» **What needs to be done**
From the line containing "Instruction: Expand the" to the last line of the records, reproduce every line exactly and print nothing else.

» **Collected data**
════════

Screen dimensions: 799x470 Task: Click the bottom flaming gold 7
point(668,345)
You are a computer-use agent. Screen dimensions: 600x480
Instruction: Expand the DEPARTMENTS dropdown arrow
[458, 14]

════════

» **Response to this exercise**
Instruction: Expand the DEPARTMENTS dropdown arrow
[458, 14]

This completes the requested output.